> _YOUR GOAL_: Express the lines below as a JSON list of strings, one string per line with blank lines left out, starting with the line that contains "Task: Open the Tropical" and going on through the line that contains "pyautogui.click(x=50, y=165)".

> _LISTED RECORDS_:

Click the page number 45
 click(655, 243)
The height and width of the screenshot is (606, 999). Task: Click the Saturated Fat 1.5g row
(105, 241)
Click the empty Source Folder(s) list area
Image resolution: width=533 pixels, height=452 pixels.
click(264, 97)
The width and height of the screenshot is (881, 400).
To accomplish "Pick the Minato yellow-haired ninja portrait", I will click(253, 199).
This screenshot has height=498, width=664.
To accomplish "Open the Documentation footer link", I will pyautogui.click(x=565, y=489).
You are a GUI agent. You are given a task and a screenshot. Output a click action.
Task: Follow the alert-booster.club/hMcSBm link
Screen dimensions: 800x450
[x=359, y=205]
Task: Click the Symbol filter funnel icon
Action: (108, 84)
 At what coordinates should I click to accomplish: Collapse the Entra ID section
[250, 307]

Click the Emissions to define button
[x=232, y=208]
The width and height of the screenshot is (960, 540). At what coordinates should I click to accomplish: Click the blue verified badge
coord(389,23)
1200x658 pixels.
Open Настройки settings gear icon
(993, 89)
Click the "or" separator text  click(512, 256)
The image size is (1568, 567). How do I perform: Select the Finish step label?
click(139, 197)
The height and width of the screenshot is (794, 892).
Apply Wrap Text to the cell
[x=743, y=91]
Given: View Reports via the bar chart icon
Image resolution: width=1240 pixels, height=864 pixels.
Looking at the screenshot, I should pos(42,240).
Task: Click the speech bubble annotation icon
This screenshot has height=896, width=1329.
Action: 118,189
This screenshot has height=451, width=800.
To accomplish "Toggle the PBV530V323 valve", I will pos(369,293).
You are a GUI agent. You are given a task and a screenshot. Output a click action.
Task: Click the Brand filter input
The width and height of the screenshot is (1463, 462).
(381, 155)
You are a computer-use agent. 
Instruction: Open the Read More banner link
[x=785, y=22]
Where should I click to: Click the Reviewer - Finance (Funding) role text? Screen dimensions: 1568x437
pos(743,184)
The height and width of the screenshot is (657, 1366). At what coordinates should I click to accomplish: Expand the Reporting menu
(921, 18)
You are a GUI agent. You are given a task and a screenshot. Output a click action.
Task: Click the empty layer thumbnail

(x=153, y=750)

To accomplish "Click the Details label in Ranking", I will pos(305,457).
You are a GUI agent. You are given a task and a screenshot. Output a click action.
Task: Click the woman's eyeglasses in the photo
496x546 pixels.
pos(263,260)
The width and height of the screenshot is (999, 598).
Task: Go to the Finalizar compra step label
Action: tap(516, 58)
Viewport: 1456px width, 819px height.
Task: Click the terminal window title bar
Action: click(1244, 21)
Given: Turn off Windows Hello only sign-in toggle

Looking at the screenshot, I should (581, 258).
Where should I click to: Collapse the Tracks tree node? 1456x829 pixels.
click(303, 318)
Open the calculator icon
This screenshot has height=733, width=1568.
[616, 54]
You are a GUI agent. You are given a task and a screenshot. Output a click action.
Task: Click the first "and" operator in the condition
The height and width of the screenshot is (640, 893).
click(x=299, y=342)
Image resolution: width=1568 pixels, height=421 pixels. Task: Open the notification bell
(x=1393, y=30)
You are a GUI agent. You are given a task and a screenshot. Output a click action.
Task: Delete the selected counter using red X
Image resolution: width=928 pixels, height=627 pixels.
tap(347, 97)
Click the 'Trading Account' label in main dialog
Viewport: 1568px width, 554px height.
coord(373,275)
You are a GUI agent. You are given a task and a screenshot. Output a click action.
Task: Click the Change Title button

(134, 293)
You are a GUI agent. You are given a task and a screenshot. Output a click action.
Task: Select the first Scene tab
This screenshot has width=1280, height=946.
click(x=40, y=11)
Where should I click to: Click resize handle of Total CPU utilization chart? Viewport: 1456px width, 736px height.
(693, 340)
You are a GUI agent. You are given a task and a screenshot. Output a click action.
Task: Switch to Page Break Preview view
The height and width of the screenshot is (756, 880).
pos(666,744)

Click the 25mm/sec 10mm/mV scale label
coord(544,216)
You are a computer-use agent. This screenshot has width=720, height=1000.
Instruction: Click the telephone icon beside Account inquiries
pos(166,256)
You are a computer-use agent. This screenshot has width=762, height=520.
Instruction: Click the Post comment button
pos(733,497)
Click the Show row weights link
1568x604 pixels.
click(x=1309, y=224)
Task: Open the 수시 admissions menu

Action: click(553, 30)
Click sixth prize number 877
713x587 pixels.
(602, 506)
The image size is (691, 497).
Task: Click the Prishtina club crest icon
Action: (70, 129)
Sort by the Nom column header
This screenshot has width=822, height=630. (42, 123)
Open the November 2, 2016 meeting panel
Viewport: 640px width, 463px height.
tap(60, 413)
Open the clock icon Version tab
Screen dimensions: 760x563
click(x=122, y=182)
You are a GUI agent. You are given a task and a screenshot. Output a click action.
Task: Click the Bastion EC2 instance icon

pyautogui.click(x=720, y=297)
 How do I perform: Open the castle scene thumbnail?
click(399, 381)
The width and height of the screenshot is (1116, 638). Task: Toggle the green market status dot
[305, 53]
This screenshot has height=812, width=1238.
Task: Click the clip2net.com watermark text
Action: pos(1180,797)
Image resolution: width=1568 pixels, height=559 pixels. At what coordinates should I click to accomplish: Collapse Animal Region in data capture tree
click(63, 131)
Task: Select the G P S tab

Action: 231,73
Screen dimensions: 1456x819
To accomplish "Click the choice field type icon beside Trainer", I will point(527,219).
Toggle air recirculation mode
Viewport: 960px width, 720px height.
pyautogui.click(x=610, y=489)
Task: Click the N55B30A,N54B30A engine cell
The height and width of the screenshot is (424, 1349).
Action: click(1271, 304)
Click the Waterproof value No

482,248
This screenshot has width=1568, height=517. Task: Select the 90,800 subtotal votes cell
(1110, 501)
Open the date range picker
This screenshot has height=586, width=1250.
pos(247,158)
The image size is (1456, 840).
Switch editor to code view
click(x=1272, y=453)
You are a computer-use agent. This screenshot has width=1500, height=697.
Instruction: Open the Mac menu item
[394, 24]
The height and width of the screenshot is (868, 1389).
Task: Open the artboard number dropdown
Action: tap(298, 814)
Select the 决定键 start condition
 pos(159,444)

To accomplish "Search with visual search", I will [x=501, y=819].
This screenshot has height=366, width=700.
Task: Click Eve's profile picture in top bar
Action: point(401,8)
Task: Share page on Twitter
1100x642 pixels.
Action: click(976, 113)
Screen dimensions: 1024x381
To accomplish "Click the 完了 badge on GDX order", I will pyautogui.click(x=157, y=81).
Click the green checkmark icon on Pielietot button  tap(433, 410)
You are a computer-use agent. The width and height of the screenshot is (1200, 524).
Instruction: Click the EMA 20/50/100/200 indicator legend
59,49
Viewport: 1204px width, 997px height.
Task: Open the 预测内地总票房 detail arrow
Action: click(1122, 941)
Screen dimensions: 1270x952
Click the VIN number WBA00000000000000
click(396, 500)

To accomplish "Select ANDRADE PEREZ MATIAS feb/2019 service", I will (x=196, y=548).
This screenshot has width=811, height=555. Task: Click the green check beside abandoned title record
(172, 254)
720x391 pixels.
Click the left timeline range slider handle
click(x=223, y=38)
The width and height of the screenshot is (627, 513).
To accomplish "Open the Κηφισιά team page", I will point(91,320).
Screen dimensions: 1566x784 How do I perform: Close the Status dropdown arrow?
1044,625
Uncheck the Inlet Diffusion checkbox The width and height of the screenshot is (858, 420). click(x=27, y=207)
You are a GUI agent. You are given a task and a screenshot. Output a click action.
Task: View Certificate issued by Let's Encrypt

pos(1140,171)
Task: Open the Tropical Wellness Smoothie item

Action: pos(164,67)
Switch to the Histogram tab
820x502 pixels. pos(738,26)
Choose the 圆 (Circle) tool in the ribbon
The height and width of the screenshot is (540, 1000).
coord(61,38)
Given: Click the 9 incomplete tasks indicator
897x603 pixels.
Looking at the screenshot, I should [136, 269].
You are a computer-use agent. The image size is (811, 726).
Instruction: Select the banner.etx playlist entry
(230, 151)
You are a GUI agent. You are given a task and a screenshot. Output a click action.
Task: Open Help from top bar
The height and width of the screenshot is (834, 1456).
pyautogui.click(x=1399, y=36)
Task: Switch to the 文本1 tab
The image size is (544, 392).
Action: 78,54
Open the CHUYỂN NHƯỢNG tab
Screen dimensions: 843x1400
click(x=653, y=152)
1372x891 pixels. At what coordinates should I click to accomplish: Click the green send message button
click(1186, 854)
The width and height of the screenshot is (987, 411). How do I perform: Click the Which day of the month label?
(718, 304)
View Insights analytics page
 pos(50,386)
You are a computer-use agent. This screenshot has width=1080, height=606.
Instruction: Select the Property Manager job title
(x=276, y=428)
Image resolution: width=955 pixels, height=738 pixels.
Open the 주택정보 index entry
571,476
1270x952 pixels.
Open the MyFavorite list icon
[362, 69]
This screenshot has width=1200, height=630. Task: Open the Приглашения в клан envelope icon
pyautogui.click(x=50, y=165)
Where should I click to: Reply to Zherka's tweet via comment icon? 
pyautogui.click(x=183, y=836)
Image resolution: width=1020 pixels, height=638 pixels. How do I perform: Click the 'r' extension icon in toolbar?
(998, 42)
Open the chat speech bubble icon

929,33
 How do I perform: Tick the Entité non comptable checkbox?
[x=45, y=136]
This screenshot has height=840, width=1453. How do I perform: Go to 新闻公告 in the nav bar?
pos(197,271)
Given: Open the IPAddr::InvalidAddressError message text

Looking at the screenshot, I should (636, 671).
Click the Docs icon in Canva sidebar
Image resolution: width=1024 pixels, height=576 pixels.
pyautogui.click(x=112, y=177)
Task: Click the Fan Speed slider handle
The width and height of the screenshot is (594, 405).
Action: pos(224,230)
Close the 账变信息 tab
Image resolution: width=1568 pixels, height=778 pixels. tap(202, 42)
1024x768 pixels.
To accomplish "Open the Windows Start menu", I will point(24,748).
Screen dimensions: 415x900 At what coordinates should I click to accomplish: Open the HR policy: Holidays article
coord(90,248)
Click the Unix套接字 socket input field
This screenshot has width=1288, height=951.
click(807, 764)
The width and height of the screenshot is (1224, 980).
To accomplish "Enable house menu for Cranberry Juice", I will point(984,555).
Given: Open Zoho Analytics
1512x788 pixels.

> _EXPECTED ANSWER_:
[
  "Task: Open the Tropical Wellness Smoothie item",
  "Action: pos(164,67)",
  "Switch to the Histogram tab",
  "820x502 pixels. pos(738,26)",
  "Choose the 圆 (Circle) tool in the ribbon",
  "The height and width of the screenshot is (540, 1000).",
  "coord(61,38)",
  "Given: Click the 9 incomplete tasks indicator",
  "897x603 pixels.",
  "Looking at the screenshot, I should [136, 269].",
  "You are a computer-use agent. The image size is (811, 726).",
  "Instruction: Select the banner.etx playlist entry",
  "(230, 151)",
  "You are a GUI agent. You are given a task and a screenshot. Output a click action.",
  "Task: Open Help from top bar",
  "The height and width of the screenshot is (834, 1456).",
  "pyautogui.click(x=1399, y=36)",
  "Task: Switch to the 文本1 tab",
  "The image size is (544, 392).",
  "Action: 78,54",
  "Open the CHUYỂN NHƯỢNG tab",
  "Screen dimensions: 843x1400",
  "click(x=653, y=152)",
  "1372x891 pixels. At what coordinates should I click to accomplish: Click the green send message button",
  "click(1186, 854)",
  "The width and height of the screenshot is (987, 411). How do I perform: Click the Which day of the month label?",
  "(718, 304)",
  "View Insights analytics page",
  " pos(50,386)",
  "You are a computer-use agent. This screenshot has width=1080, height=606.",
  "Instruction: Select the Property Manager job title",
  "(x=276, y=428)",
  "Image resolution: width=955 pixels, height=738 pixels.",
  "Open the 주택정보 index entry",
  "571,476",
  "1270x952 pixels.",
  "Open the MyFavorite list icon",
  "[362, 69]",
  "This screenshot has width=1200, height=630. Task: Open the Приглашения в клан envelope icon",
  "pyautogui.click(x=50, y=165)"
]